Marc’s mother told him that his great-grandfather had, as she put it, “met with an unfortunate end” when Harry was a child, but Marc was never told how he died. He was going to ask his grandpa that very question, but then stopped himself. He knew better than to interrupt him a second time.
“My father was a man who was fueled by power and pure greed,” Harry continued. He turned his gold into hundreds of Braeburn apple orchards. He also worked the men in his employ. All Yakima Indians. To death. Literally. The rat bastard.
“Pardon my tongue, son.” Harry took two puffs from his pipe and exhaled the smoke through the large hairless nares in his long nose.
It made him look like a dragon, Marc thought.

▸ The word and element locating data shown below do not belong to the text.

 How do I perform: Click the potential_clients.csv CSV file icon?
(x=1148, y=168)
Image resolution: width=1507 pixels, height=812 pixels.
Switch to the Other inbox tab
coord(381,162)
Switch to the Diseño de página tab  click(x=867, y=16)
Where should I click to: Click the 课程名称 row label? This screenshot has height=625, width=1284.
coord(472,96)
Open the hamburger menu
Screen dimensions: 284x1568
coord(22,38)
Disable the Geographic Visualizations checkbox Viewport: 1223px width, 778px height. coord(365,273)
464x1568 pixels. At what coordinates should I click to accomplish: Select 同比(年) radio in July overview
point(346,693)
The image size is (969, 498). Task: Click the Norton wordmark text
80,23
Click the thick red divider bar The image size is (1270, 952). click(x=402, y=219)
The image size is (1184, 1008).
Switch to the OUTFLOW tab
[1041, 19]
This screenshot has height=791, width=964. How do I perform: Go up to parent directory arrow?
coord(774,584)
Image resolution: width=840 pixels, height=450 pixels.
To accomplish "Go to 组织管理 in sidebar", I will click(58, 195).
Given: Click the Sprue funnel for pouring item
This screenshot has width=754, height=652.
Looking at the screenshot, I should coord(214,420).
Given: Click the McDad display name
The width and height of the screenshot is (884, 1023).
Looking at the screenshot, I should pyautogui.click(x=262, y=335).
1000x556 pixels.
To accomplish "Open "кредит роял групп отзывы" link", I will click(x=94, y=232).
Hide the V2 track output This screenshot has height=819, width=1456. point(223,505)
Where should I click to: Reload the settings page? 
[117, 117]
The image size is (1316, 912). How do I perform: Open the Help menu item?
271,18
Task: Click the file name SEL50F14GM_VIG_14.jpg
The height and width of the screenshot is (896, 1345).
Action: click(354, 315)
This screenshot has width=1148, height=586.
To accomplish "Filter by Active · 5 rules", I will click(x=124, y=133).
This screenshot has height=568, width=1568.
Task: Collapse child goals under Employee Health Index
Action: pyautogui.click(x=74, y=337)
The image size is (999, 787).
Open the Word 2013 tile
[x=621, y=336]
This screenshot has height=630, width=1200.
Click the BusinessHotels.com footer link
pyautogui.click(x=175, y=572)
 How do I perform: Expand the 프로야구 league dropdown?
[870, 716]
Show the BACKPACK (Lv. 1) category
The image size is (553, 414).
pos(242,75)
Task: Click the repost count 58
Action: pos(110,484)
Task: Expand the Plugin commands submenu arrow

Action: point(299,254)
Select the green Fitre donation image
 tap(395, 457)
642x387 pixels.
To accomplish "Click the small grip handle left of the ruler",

“My father wasn’t always bad, mind you, Harry went on. Nobody enters this world bad. Lucifer himself was an angel until he fell from God’s grace. But. In the case of us mere mortals. Well. Money has a way of turning the most God-fearing pauper into a greedy, heartless creature.”
A dark shadow that enveloped the east side of the cabin was quickly moving west towards the Snohomish. Harry stopped his chair in mid-rock and turned his head towards the front window of the cabin. He gazed off into the distance, past the briar patch and the turbulent river, at a campsite across the way. He thought he heard a young girl scream.
“It’s time,” Harry whispered to himself.